The Act to amend the Patent Act (drugs for international humanitarian purposes) would, in fact, eliminate the unnecessary and counterproductive features currently hindering the efficacy of the Regime within the bounds of Canada’s obligations under the WTO’s Agreement on Trade-Related Aspects of Intellectual Property Rights (TRIPS).
Generic manufacturers would be able to obtain a single, open-ended compulsory licence that authorizes the export of any pharmaceutical product patented in Canada to any eligible country specified in the legislation, without the restriction of determining the quantity of the drug that will be needed in a given time period. Under the new streamlined mechanism, generic manufacturers would still be required to disclose the details of the contract and pay the applicable royalty according to the formula in the current legislation. Additionally, the packaging would have to be appropriately labelled to preclude the re-exporting of the product.

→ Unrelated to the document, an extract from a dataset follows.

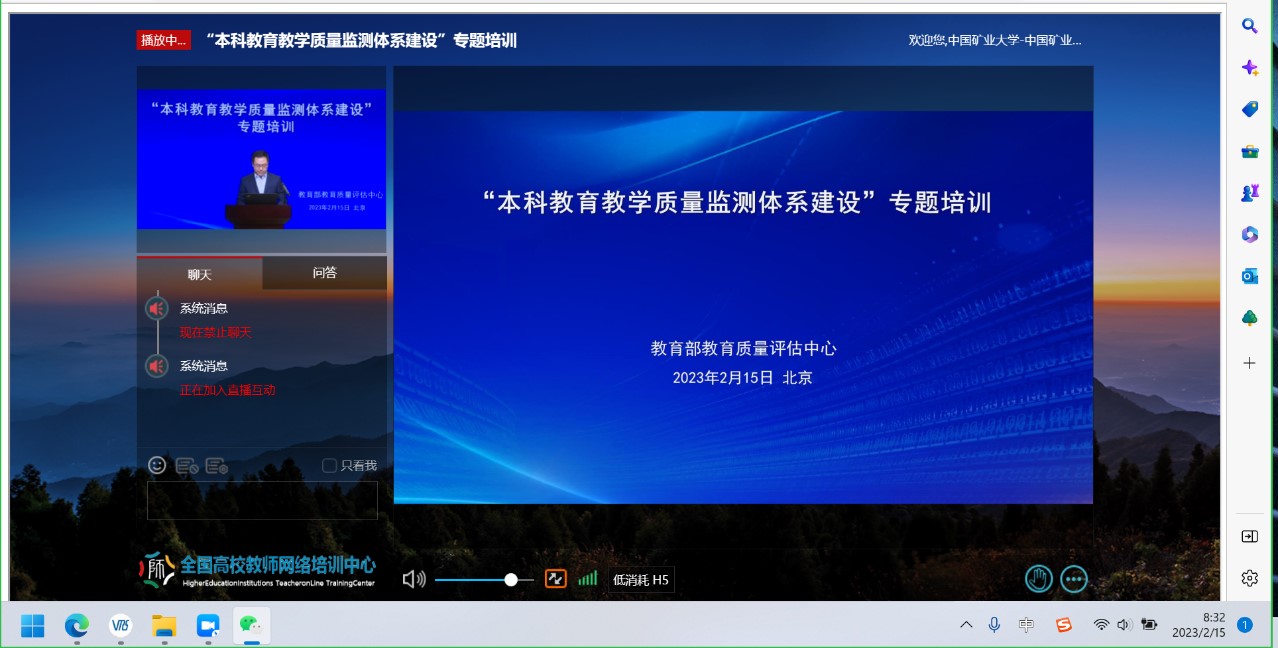Toggle the Chinese input mode indicator 中
1278x648 pixels.
click(x=1026, y=625)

The Patent Act would also be amended to make it easier for NGOs to purchase and distribute Canadian-made generics in developing countries. Among other features, Bill S-232 would seek to repeal sections providing numerous opportunities for vexatious litigation which have deterred many purchasers from making effective use of CAMR.
With 33 million people worldwide infected with HIV-AIDS and with only four million of them having access to drug treatments, a key component of this battle shamefully remains mired in red tape in Canada.” noted Senator Goldstein. “I firmly believe Canada has a golden opportunity to signal its intention to continue the global fight against AIDS, first and foremost, by fixing CAMR.